Return copies of the lines below that mention "background".

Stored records
:::::
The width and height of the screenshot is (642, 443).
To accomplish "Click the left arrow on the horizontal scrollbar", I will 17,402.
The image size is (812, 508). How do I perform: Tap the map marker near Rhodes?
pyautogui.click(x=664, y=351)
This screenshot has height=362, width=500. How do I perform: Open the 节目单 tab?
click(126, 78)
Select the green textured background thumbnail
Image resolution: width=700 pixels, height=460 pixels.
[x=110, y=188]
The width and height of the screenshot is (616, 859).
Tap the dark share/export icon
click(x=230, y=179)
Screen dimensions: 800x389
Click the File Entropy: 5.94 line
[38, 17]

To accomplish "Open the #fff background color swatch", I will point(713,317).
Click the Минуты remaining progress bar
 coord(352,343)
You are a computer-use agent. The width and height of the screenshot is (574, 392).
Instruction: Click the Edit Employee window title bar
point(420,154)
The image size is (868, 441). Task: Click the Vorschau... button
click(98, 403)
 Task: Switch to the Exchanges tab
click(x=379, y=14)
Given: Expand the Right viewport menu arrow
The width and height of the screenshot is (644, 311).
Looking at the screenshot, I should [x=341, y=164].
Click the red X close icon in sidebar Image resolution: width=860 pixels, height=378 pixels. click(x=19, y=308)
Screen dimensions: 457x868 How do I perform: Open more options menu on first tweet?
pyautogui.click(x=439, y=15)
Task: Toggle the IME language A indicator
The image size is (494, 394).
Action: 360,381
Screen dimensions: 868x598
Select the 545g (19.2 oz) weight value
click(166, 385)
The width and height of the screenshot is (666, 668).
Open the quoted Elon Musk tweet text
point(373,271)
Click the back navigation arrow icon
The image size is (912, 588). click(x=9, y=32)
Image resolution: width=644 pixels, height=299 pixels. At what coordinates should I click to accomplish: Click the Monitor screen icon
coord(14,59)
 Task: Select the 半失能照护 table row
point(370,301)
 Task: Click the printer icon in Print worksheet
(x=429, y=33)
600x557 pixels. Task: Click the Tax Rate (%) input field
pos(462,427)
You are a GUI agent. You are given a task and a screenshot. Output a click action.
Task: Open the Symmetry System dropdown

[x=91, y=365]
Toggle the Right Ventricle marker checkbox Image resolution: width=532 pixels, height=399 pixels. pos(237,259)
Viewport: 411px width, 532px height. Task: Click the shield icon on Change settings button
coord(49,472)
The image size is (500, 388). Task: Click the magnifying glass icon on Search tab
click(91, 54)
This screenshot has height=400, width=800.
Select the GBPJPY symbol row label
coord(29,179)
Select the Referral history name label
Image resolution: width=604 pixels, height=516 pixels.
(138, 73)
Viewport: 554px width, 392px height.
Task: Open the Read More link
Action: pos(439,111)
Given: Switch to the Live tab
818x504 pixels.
:::::
◆ **Response below**
Select the green textured background thumbnail
To accomplish "Open the #fff background color swatch", I will point(713,317).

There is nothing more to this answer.